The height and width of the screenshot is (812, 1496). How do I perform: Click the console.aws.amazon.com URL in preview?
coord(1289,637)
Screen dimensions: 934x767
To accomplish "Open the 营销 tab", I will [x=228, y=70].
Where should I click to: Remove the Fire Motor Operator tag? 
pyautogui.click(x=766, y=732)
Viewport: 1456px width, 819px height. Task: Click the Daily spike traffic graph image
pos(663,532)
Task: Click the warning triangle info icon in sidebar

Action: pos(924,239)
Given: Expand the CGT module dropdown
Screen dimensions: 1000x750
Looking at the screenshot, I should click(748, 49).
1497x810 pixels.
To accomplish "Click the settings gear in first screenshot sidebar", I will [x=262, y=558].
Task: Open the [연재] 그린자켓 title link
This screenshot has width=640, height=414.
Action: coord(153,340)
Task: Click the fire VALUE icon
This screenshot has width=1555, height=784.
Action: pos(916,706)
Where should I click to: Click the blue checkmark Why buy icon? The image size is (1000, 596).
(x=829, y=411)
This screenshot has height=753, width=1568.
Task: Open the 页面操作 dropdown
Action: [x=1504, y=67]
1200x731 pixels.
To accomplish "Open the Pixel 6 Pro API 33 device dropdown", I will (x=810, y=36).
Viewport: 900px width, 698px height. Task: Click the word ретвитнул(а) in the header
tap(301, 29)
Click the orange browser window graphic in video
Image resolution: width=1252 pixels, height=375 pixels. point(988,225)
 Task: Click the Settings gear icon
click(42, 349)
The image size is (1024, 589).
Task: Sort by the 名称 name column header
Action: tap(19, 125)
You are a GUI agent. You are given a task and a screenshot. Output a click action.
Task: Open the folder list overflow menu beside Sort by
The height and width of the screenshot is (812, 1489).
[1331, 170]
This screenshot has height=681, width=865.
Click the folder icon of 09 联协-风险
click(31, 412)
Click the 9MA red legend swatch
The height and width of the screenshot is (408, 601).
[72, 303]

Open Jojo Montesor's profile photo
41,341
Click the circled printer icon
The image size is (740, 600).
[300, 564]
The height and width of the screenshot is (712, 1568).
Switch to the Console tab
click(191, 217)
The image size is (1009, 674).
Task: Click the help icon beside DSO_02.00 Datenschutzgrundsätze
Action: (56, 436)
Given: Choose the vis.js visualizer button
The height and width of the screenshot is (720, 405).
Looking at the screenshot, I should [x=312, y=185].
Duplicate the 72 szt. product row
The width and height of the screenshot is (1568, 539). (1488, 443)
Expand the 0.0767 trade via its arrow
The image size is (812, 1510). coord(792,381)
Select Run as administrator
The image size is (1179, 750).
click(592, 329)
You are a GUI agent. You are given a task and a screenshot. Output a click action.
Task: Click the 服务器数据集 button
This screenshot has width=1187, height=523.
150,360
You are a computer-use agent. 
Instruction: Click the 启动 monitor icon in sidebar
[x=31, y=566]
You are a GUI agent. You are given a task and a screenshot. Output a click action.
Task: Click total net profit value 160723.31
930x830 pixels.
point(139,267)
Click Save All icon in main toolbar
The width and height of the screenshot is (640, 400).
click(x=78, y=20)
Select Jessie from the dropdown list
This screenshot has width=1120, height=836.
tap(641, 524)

### EXERCISE
In the records above, substitute "tick" for "checkmark" in the part that opens with the line containing "Where should I click to: Click" and closes with the line containing "tap(301, 29)". Give back only that part, with nothing else changed.

### THE RESULT
Where should I click to: Click the blue tick Why buy icon? The image size is (1000, 596).
(x=829, y=411)
This screenshot has height=753, width=1568.
Task: Open the 页面操作 dropdown
Action: [x=1504, y=67]
1200x731 pixels.
To accomplish "Open the Pixel 6 Pro API 33 device dropdown", I will (x=810, y=36).
Viewport: 900px width, 698px height. Task: Click the word ретвитнул(а) in the header
tap(301, 29)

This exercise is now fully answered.